Snoring in women

Causes for snoring in women 4/5 (1)

Published On October 13, 2016 | By SDA Editorial Staff | About Snoring

According to the National Sleep Foundation, snoring affects close to 90 million adults in the US… with 37 million of them suffering from snoring on a regular basis.

Surprisingly, men are about twice as likely to snore as women are among younger people – though this gap disappears after menopause. During this phase of life, women tend to snore in equal amounts.

Snoring can have a negative impact on many different facets of life. It can damage sleeping patterns and your quality of rest, but it can also have a negative impact on relationships. In fact, more and more new homes are being built with two master bedrooms – all because couples are so likely to want to sleep separately at different points throughout their lives, and a large portion of this has to do with snoring!

But what causes women to snore in-particular?

Are women more at risk for certain types of snoring then men are?

Here’s what you need to know.


What causes snoring?

Snoring is most commonly causes by vibrations of the soft palate and uvula. This type of snoring is often called ‘Benign Snoring’, and tends to be the primary offender in the vast majority of cases in both men and women.

But why do more men snore than women? And why does this gap tend to close with age?

Muscle tone in the throat

The answer to this question seems to be related to muscle tone in the throat. The better a person’s muscle-tone is in the throat, the less-likely they are to suffer from this type of snoring. As people age, they tend to lose muscle tone – so it makes sense that the snoring gap would close as females and males get older.

Information! Being overweight can also contribute to snoring, because this can cause a buildup of fatty tissue in the throat that serves to further close-off the airway.

One reason for why women might not tend to snore quite as much when they’re younger is because their muscle-tone might simply be better in their throat – though there could be a number of reasons beyond this.

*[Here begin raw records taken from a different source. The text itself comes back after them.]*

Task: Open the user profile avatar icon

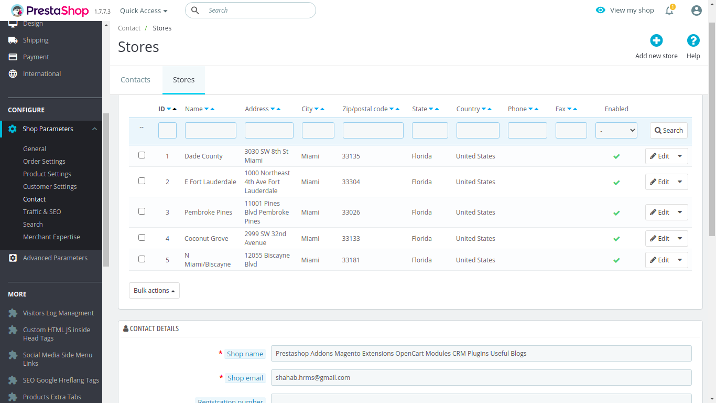Action: point(697,10)
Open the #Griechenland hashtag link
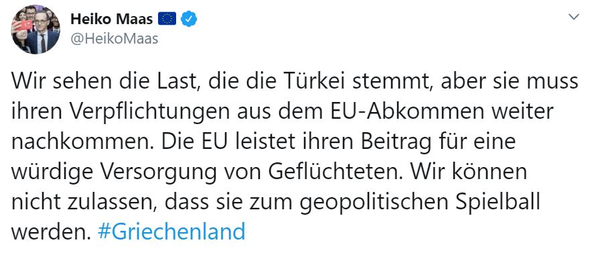Screen dimensions: 592x265 coord(171,231)
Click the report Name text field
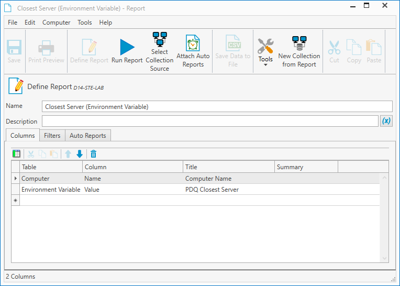The height and width of the screenshot is (286, 400). click(x=217, y=106)
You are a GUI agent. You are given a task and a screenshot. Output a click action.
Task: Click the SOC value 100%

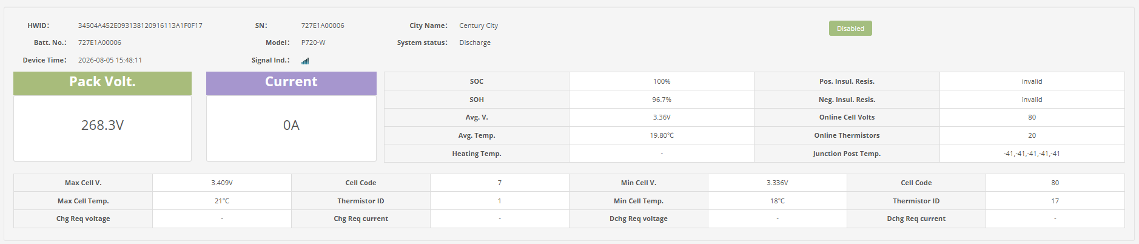(x=662, y=81)
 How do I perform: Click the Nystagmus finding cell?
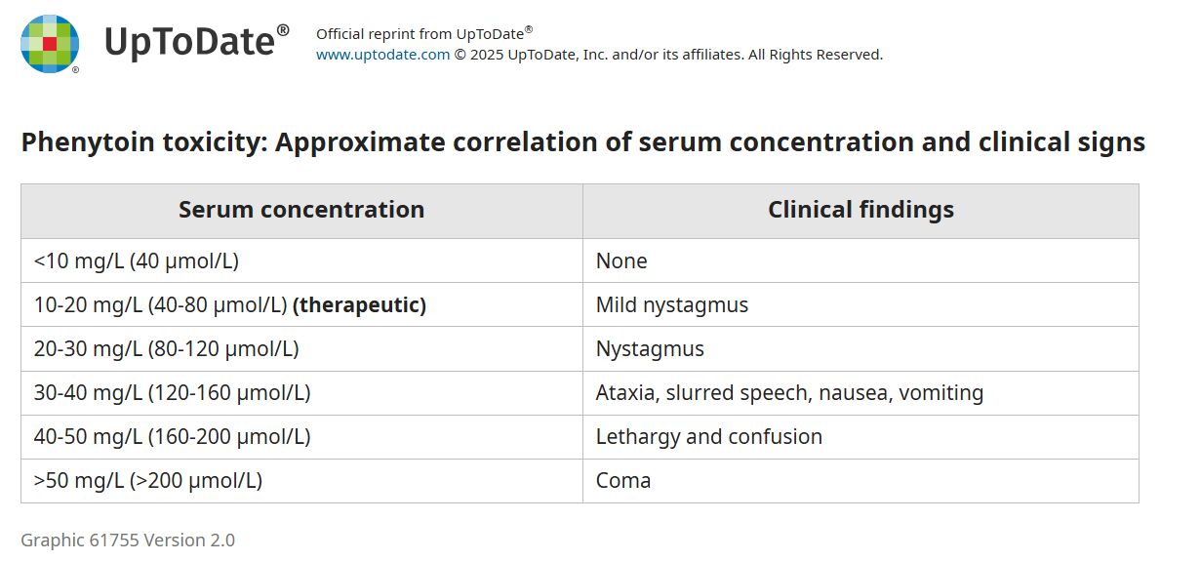pos(650,349)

Snoring is unique in that there are often a variety of factors at play, and a person’s risk of snoring can be influenced by a number of different variables.

Alcohol consumption, for example, can increase a person’s odds for snoring because it relaxes the muscles, which would decrease muscle tone in the throat, leading to a better environment for benign snoring.

People with longer tongues are also more likely to snore, as are people with thick necks.


What can women do to help prevent snoring as they age?

One of the best things that you can do to help ward off snoring is to stay within a healthy body weight range. You can also avoid smoking and/or drinking alcohol. Sleeping on your side, as opposed to your back, can also make a big difference.

Of course, if you still end up dealing with snoring problems, despite your attempts to avoid them, you can also invest in some sort of stop snoring remedy or device – like a mandibular advancement device, nasal strips, or a tongue stabilization device.

These types of remedies don’t always work for everyone, but they can help a lot in certain cases – and they’re certainly worth a try if you feel like you need some extra help with the problem.


Is snoring always a major problem?

Snoring, by itself, isn’t always cause for alarm – unless it’s causing problems. If you snore loudly enough to keep someone else awake, then you should probably think about getting something done about it. You may also want to think about seeking a remedy if your snoring is affecting your quality of sleep.

If you fear that you may be suffering from sleep apnea, then you are advised to visit your doctor as soon as possible, as sleep apnea can cause serious sleeping problems and can even increase your risk for other types of diseases and conditions as well.